## Set task:
Copy the lines of the material from the line with "Task: Open Links" to the line with "This screenshot has height=604, width=1350.", including both of those lines.

## Available data:
────────────────────────────────────────
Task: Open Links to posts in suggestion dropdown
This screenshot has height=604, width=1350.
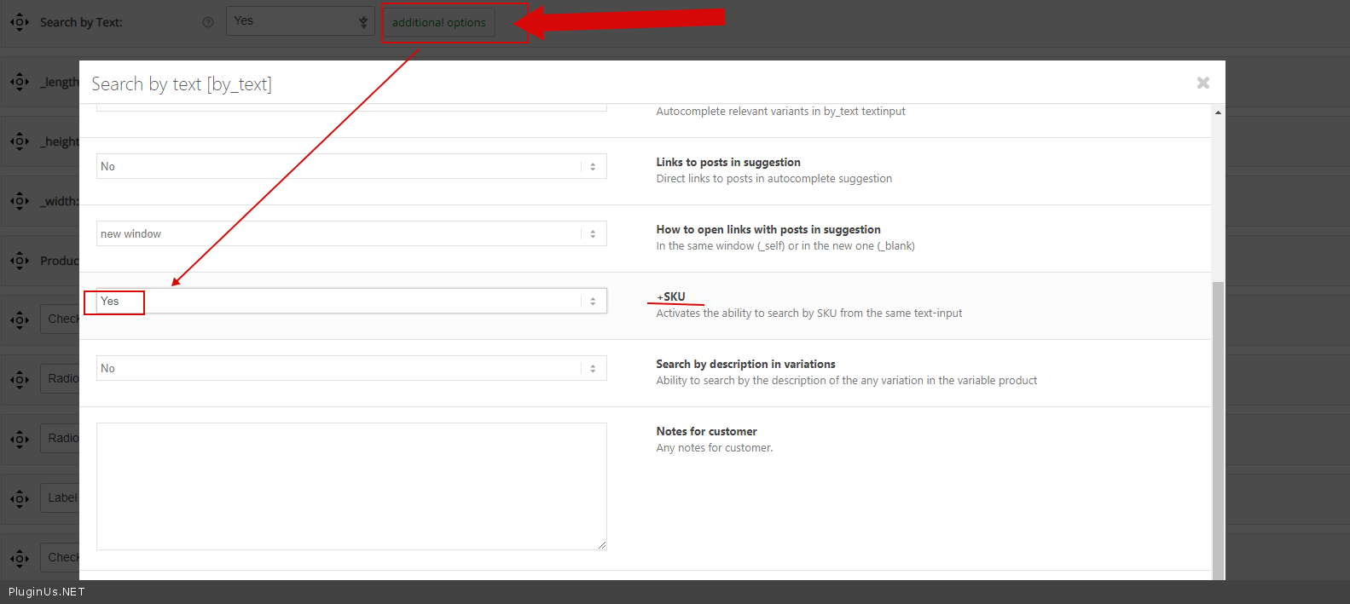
────────────────────────────────────────
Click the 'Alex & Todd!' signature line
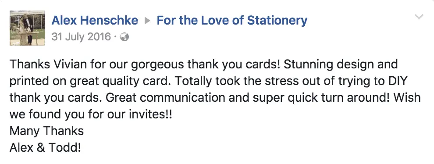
────────────────────────────────────────
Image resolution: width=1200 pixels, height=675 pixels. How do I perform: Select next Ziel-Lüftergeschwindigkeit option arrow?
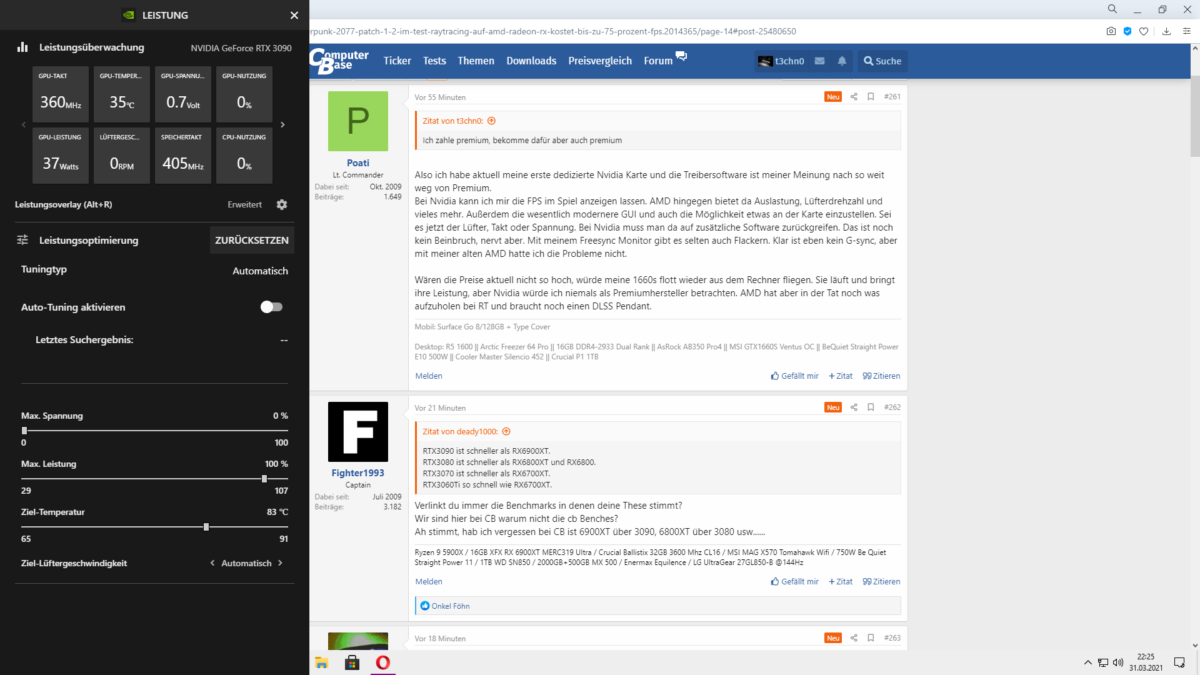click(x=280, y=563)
────────────────────────────────────────
## The result:
Task: Open Links to posts in suggestion dropdown
This screenshot has height=604, width=1350.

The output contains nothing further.